I’m the type of person who reads the ends of books first (which drives my book club friends crazy).  I always want to know how things turn out, which can be a little frustrating in my area of practice.  I provide advice and counsel to clients on how to deal with sticky employment situations, but I don’t always hear what happens afterwards. ( I assume things go as planned, since my clients don’t have to ask for further advice, but who knows?)

I also wonder what happens in important and interesting cases after an appeals court weighs in and reverses a lower court.  In those cases, the matter is sent back to the lower courts for further proceedings consistent with the appellate court decision, but you don’t always hear what actually happens there.  One such recent important and interesting case was EEOC v. Abercrombie & Fitch , in which the U.S. Supreme Court reversed the U.S. Court of Appeals for the 10th Circuit.  In this case, the applicant for employment did not state that her headscarf was worn for religious reasons, but the company believed that it was and it chose not to hire her because she did not fit its East Coast Preppy “Look” policy.

The 10th Circuit had held that an employer must have actual knowledge of an individual’s religious need in order to be liable for failing to accommodate that need under Title VII.  The Supreme Court reversed the 10th Circuit, however, and held that if an employer refuses to hire an individual based on its belief that she will require a religious accommodation, and she actually would need one if hired, Title VII is violated. Proof of actual knowledge is not required.

So, for those of you, like me, who wondered what happened after the Supreme Court’s ruling, the Equal Employment Opportunity Commission issued a press release, announcing that Abercrombie & Fitch had settled the case by paying $25,670 in damages to the applicant (who apparently now works at Urban Outfitters) and $18,983 in court costs.

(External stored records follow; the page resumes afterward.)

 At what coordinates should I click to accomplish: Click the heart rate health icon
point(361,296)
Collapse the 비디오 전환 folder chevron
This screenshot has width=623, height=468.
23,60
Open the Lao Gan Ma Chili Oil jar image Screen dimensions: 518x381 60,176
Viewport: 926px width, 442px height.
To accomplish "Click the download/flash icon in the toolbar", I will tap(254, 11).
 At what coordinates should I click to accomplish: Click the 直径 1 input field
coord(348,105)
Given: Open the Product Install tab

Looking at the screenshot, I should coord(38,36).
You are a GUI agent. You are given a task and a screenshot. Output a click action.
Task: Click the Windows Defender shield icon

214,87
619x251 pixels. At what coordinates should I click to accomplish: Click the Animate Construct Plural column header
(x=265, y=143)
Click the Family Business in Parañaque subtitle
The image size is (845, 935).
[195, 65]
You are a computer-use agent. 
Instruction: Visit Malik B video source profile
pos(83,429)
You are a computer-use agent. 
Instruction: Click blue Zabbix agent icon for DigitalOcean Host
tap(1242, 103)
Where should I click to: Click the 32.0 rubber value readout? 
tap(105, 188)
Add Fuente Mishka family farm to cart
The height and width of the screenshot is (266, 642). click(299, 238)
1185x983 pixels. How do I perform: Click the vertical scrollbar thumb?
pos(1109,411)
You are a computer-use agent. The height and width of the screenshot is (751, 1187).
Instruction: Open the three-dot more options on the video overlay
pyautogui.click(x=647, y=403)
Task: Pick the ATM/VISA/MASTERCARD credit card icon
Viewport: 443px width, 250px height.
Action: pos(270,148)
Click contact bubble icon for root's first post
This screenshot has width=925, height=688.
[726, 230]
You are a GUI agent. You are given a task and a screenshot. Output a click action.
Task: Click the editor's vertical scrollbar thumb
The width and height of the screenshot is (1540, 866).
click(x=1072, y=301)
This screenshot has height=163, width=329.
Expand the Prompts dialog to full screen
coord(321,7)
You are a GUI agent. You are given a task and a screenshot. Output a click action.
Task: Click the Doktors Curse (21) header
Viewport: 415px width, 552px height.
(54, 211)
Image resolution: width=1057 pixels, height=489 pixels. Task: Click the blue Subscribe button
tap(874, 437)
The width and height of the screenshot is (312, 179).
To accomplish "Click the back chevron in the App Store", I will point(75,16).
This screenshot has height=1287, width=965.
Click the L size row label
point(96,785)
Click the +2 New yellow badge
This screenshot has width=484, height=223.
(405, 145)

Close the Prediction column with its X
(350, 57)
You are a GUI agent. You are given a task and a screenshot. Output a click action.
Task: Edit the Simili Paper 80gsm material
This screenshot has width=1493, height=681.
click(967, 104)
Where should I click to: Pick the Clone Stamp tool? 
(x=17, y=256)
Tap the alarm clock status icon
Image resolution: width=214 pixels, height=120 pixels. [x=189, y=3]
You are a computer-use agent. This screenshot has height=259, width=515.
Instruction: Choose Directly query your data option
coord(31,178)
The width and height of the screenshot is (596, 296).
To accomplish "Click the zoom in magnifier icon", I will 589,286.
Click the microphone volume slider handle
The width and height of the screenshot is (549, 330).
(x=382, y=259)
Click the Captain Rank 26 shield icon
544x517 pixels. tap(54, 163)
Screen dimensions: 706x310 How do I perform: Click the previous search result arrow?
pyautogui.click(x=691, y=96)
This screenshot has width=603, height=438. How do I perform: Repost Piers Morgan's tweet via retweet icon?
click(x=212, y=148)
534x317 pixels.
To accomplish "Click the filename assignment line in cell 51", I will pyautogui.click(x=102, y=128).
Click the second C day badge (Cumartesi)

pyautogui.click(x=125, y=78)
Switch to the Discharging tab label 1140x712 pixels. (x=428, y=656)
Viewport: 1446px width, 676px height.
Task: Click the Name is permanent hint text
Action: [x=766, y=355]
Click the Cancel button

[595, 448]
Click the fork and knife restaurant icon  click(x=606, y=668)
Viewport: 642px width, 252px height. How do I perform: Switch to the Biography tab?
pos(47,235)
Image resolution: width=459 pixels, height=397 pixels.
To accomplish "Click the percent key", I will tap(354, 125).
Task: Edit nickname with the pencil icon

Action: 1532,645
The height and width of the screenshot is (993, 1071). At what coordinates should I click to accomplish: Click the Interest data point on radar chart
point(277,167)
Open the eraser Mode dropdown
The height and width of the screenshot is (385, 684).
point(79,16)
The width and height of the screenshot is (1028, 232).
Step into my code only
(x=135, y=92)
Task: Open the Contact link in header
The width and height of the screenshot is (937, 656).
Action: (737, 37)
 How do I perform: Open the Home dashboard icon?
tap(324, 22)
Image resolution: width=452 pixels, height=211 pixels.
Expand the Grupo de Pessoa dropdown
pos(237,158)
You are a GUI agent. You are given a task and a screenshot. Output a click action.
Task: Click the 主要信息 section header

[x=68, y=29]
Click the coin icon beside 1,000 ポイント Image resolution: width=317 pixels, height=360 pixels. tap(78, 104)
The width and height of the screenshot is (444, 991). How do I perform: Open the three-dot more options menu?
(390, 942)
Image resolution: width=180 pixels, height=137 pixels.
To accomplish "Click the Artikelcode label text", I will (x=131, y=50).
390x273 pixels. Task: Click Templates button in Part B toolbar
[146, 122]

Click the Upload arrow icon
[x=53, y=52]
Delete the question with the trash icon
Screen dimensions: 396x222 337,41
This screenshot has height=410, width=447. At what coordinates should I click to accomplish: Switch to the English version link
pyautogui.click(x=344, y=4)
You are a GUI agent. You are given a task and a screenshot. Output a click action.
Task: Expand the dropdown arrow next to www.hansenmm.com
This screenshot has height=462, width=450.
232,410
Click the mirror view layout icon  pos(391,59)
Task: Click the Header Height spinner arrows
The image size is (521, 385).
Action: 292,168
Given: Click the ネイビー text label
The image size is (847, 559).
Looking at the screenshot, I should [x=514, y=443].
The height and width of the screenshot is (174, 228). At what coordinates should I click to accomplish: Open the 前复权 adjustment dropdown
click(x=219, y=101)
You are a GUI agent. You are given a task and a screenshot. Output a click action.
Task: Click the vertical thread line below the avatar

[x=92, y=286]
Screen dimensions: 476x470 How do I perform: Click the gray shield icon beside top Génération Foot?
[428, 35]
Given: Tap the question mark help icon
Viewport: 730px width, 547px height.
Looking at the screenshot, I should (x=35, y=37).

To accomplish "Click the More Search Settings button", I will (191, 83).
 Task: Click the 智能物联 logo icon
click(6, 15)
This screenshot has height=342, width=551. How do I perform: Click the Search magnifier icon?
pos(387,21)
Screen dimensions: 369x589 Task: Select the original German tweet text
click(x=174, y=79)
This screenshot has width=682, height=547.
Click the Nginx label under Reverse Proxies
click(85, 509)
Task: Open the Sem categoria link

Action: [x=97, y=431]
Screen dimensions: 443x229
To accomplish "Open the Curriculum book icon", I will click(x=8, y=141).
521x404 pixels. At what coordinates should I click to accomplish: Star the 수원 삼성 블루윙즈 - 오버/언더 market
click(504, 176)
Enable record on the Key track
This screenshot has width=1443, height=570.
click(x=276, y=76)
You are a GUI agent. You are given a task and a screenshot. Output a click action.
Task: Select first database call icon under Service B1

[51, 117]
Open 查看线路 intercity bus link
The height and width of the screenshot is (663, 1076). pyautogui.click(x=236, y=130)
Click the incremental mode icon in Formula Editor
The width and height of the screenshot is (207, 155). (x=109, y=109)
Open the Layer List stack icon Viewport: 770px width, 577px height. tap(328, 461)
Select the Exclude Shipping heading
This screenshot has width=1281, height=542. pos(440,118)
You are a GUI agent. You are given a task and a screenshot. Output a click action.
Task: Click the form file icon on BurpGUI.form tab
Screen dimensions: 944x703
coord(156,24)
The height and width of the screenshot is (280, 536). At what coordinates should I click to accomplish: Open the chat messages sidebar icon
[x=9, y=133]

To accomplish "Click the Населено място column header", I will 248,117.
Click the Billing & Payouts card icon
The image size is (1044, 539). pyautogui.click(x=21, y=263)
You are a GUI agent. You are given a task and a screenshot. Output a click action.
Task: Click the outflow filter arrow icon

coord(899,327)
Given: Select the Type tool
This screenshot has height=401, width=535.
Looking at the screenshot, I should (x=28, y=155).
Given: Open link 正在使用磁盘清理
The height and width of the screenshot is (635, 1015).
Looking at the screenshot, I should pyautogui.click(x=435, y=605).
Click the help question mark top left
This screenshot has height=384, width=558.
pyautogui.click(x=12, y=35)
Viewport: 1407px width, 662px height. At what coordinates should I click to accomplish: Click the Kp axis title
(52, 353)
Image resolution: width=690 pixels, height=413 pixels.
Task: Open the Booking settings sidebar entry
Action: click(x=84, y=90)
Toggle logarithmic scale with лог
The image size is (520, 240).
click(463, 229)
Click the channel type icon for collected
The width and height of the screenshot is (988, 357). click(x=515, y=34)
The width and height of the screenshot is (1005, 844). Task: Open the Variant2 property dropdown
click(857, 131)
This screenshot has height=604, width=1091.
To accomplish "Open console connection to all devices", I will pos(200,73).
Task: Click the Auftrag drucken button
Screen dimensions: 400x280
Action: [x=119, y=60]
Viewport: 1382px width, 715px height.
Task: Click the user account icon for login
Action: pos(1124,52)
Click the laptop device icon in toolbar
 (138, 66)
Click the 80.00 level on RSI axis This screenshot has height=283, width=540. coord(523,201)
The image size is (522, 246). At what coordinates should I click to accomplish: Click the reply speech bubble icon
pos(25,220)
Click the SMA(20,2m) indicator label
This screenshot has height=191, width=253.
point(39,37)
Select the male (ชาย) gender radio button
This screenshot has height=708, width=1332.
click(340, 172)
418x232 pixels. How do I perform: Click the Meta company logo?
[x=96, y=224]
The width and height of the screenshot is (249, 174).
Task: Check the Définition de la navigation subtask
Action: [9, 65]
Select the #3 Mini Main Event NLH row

Although it wasn’t included in the press release, I’m sure that Abercrombie & Fitch is also reworking its interview and hiring policies, and training its managers, with regard to possible religious dress accommodations – a step that other employers should also consider.  If an applicant dresses in a manner that is not compliant with the company’s dress code, it may be wise for the employer to explain the dress code and ask if the applicant can comply with it – this would likely trigger the applicant to explain any religious dress needs, enabling the employer to engage in the obligatory reasonable accommodation interactive discussion.  In fact, employers may wish to make this a generally applicable question to all applicants, so as to not target individuals based on a “perceived” religious dress requirement.

And they all lived happily ever after.  The end.